Physical & Emotional Abuse Support Group
Abuse is a general term for the treatment of someone that causes some kind of harm (to the abused person, to the abusers themselves, or to someone else) that is unlawful or wrongful. No one deserves abuse, period. Abuse can be emotional, physical, or sexual.
Do your kids act out ofcontrol in social settings?

deleted_user
Our abuser has been out of the picture for almost over a year now. Yay! Yet we still feel his touch. My kids do not display proper manners in social settings even though I have taught them. They get comfy and act out all over the place it has alienated some of my close friends that do not understand what we've been through. The most difficult thing is that my new boyfriend a very kind and loving person, was abused by a stepfather and when they do crazy stuff that they learned from a**hole without thinking. It triggers bad emotions and for now I have to exclude them from our plans. I understand it, but it hurts too, and I know heis still healing too. I am just sick of hearing my kids need more dicipline . I already know they do! Proper dicipline which contrary to popular belief is: LOving Guidance not grounding them all the time. I just mostly need to know Is ther anyone else experiening this dilemma?

deleted_user
You are probably not going to like what I say, but...do I understand you right that you exclude your kids from plans with you and your boyfriend? I understand that you need companinship. But, kids will take much more time to get over things, give them your undivided attention, dont exclude them..perhaps get counseling on how to help them cope, or go to family counseling.

deleted_user
hi , i guess i should have clarfied... The boys are in counsling I am trying to find a group or terapist i'm comfy with. If the kids are not included it's because I(we) need grown up time. The main thing I want to know is : Do other peoples kids just act mean or crazy for no reason,thus alienating themselves from good relationships? I suppose it is a deffense mechanizim, but man, sometimes, yikes! My boyfriend is understanding and very patient yet he also had to draw the line at the disrespect and abusive attitudes they were displaying in his house. That all said we realized the kids just are going to need alot more time to adjust to me dating again. And we need to plan ahead more for our time. I just need some empathy and understanding on the situation please.-trgrl99

deleted_user
I think ,so long as you are not out with the guy all the time ,it is best to keep him and the kids separate for now ,you are doing the right thing .I hate how people feel the kids have to get used to new boyfriends and force the kids to be around the guys .Some even make the kids call the new guy Dad ext .it is so unfair ,you dont know if the relationship will last and then if it doesnt they have to adjust all over again.. The kids need time with you and lets face it ,boyfriends need attention and so you have less for the kids .In time when they are more settled this can change .Other people do have the same problems as you they just dont like to admit it ...keep up the caring and you will get there .yes kids need discipline but that is not the answer for every thing .I hate how people point fingers and say "that kid needs a good belting " but those same people would be horrified if you actually did what they said.
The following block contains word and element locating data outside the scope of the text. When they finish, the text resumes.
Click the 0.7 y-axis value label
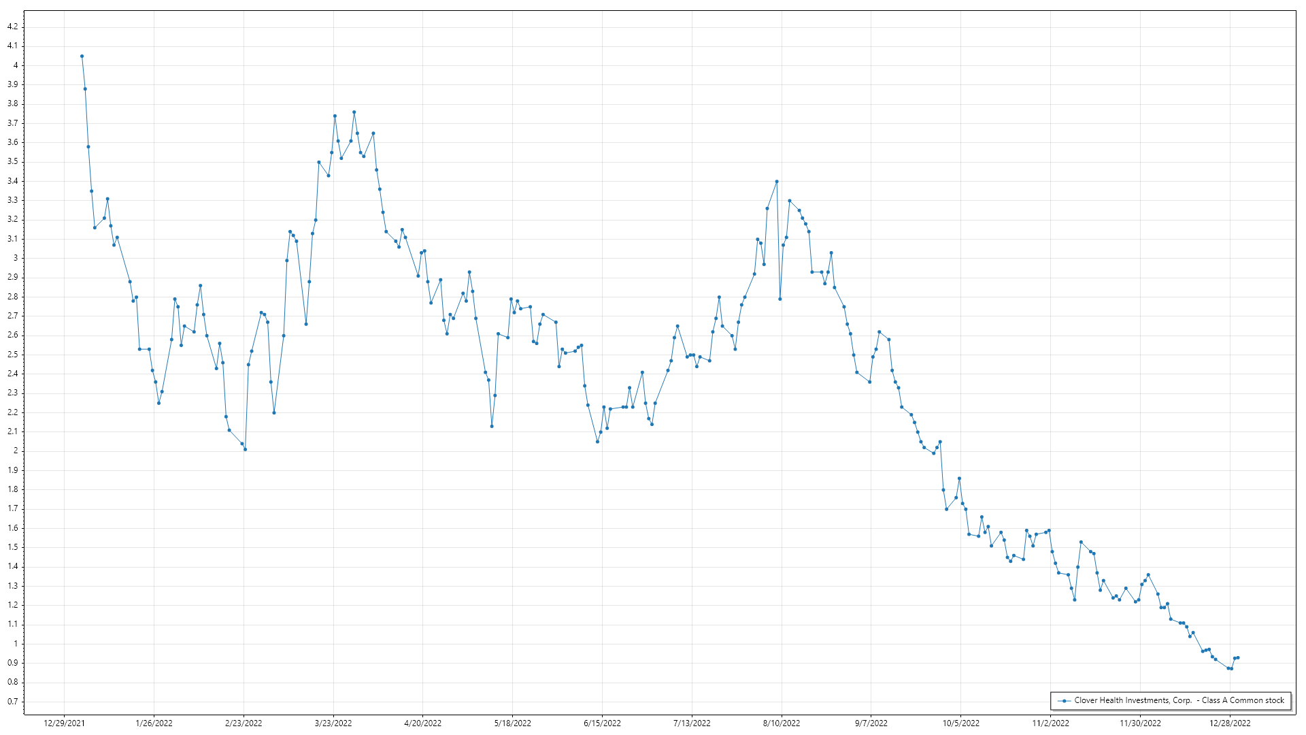(x=12, y=701)
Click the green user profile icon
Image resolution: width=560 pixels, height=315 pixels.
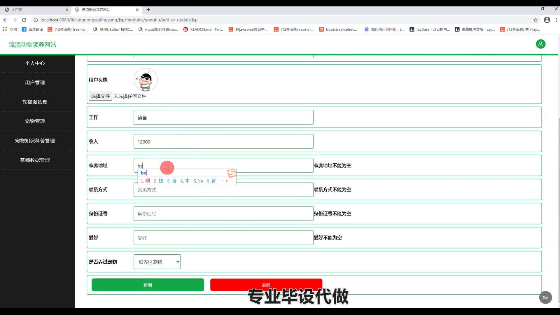tap(540, 44)
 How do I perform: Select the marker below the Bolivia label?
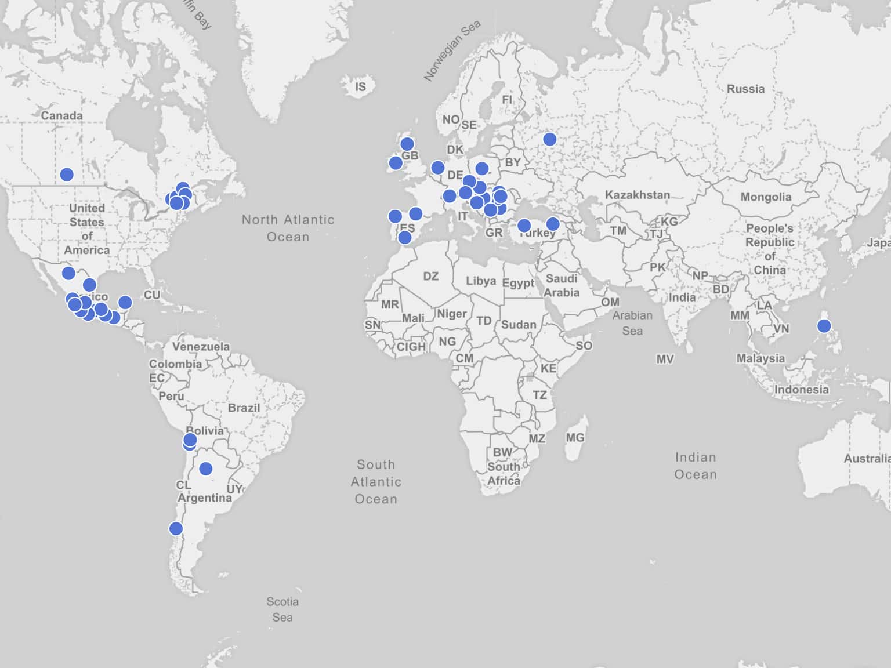coord(190,440)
They it would be "OMG did you see that bitch beat up her kid" lol do the best you can and give it time ...

deleted_user
Hey there. I am a kid who used to act out against my parents because of what happened to me, althought I do dare to say they are a lot less understanding then you seem to be. Nothing calmed me down, just dont ground them or any of that nonsense, it never works. Use positive and negative reinforcement or whatever, Im still new to psychology. I hope this advice helps u; just give positive reactions when they behave and negative ones when they dont. Eventually they will snap out of it, dnot worry.